Additional, please provide a brief rationale and/or justification for your design after the code.

In [2]:
import csv

def csvRows(filename):
    with open(filename, 'r') as fi:
        reader = csv.DictReader(fi)
        for row in reader:
            yield row
            
oldMax = 0 
maxActiveUsers = 0

for row in csvRows('citibike_docking_events.csv'):
    #<YOUR CODE: STREAMING>
    if row["event"] == "undock":
        oldMax += 1
    if row["event"] == "dock":
        oldMax-=1
    if oldMax>=maxActiveUsers:
        maxActiveUsers = oldMax
        
print maxActiveUsers

250


#### RATIONALE AND JUSTIFICATION

*Please explain your solution here*

A generator calculates the values on the fly and forgets them.

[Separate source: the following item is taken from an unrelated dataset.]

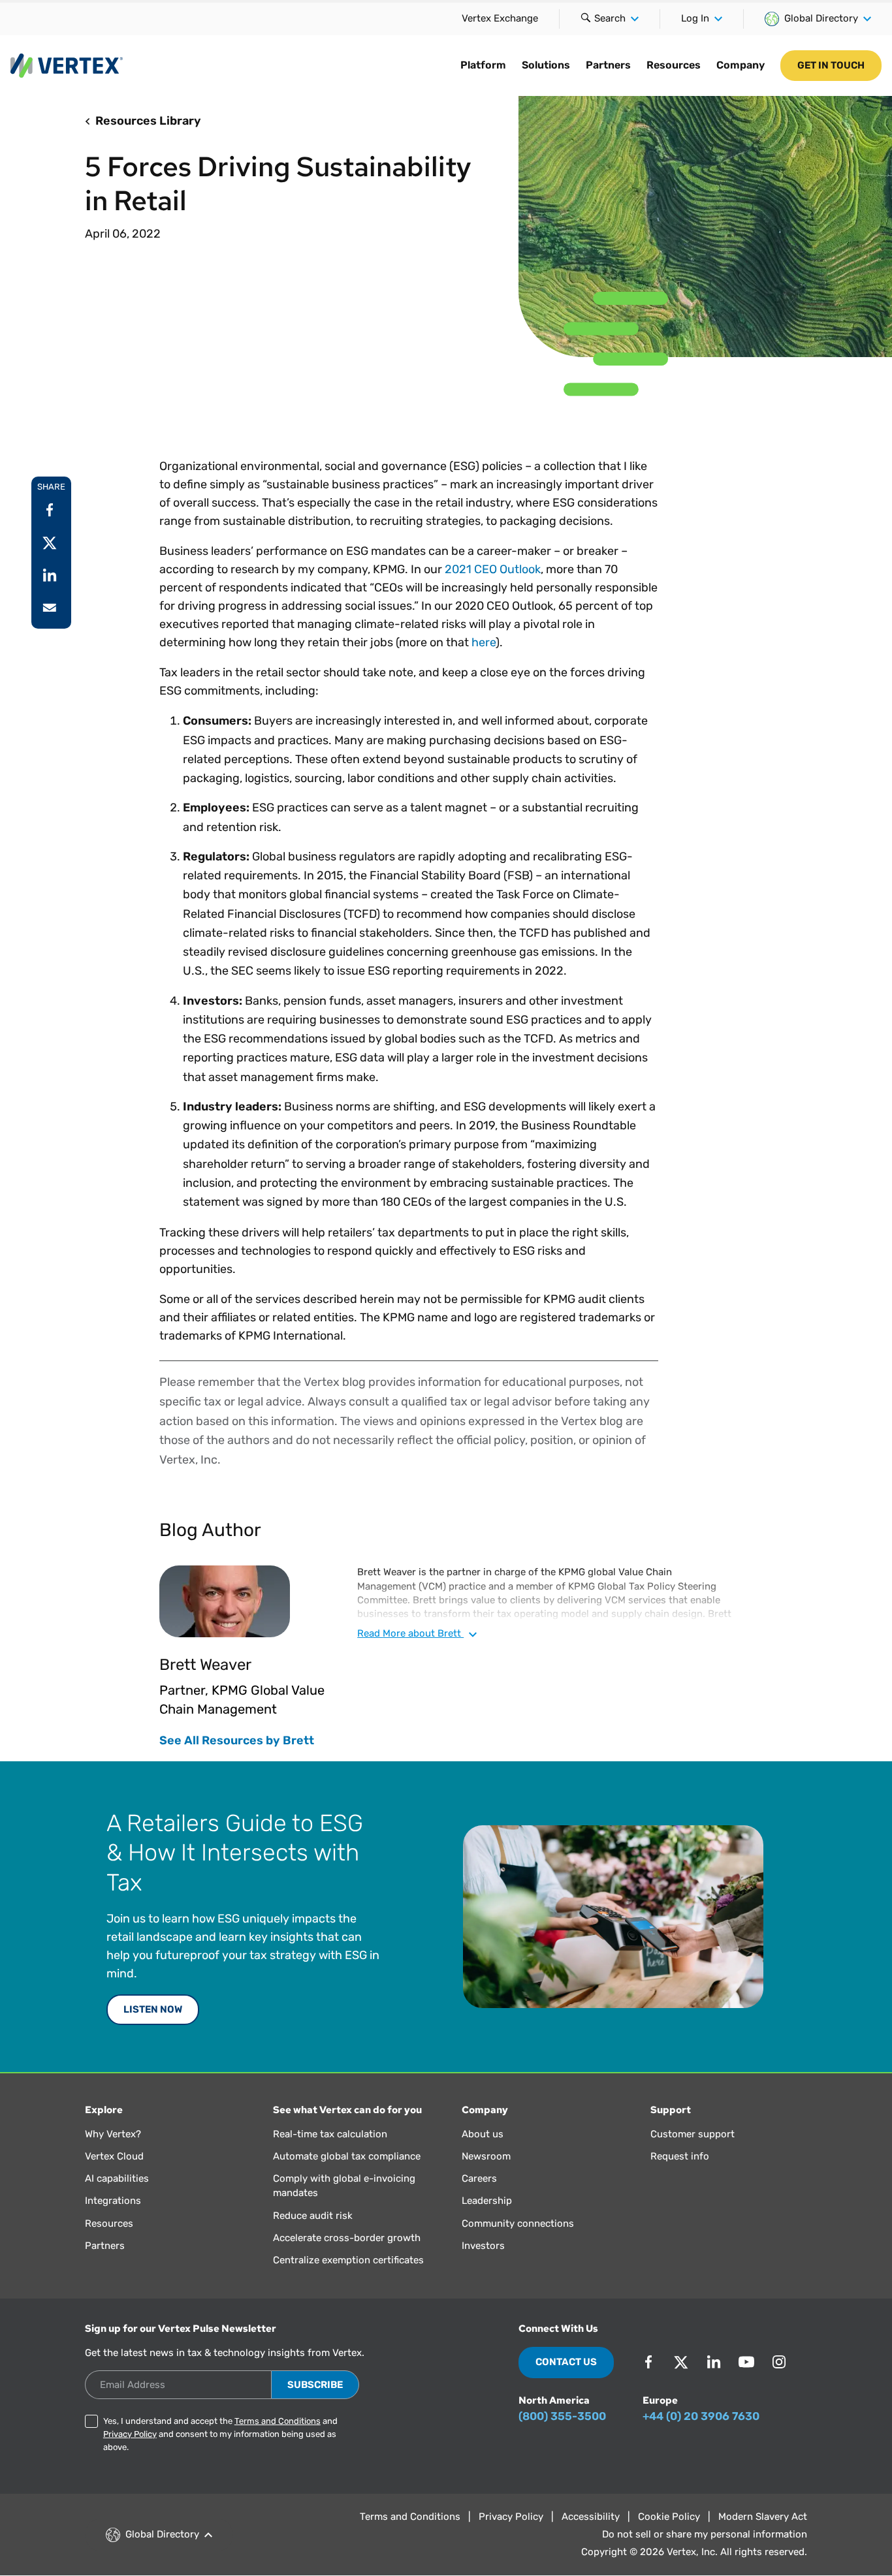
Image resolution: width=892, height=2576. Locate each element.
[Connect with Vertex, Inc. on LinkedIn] (713, 2362)
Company (740, 65)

Generators are especially useful for memory-intensive tasks, where there is no need to keep all of the elements of a memory-heavy list accessible at the same time. In this problem I introduced a new variable "oldMax". oldMax holds the number of current maximum active users at any point during the for loop. oldMax updates maxActiveUsers every time it is greater than or equal to maxActiveUser.  


## Task 3 (4 points)

The objective of this task is identical to Task 2's but you are asked to use the **cibibike.csv** data set instead of the docking events. The main difference (and challenge) is that both pick-up and drop-off event for each trip is now presented as a single record, thus, the drop-off events are not sorted by their timestamps. You are again asked to do this in a streaming fashion that needs to minimize the amount of memory usage. Please modify the code below accordingly, and also with a brief explaination of the solution.

In [1]:
import csv
import datetime

def csvRows(filename):
    with open(filename, 'r') as fi:
        reader = csv.DictReader(fi)
        for row in reader:
            yield row
                
maxActiveUsers = 0
oldMax = 0
times = [] 

for row in csvRows('citibike.csv'):
    #<YOUR STREAMING CODE HERE>
    oldMax +=1 #once we arrive at a new row oldmax increases by 1 default
    startTime = datetime.datetime.strptime(row["starttime"], '%Y-%m-%d %H:%M:%S+%f')
    stopTime = datetime.datetime.strptime(row["stoptime"], '%Y-%m-%d %H:%M:%S+%f')
    tempTime = stopTime
    
    times.append(stopTime) #Times holds the stopTime of every row
    
    for objects in times: #This loop finds whether there is a match (or if startTime is greater) and . . .
        if startTime>=objects:
            times.remove(objects) #. . . removes it from the list
            oldMax -= 1 #updates the max once a match is found

    if oldMax >= maxActiveUsers: #update maximum number of users if oldmax is greater than maxActiveUsers 
        maxActiveUsers=oldMax 
    
print maxActiveUsers


250


#### RATIONALE AND JUSTIFICATION

*Please explain your solution here*

Since every row has a 'starttime' and 'stoptime' column it becomes a tedious task to find the maxActiveUsers for any point in time. My approach for this problem is to simly create a list called 'times'. As we stream through every row I simply add the row's 'stoptime' to the list 'times'. As we move down through the data -- if at any point the row's 'starttime' is equal to any of the elements in the list 'times' then that tells me that I have reached the maximum of active users thus far. The 'times' is never larger than 250 elements and iteration through that manny elements is not a time consuming task.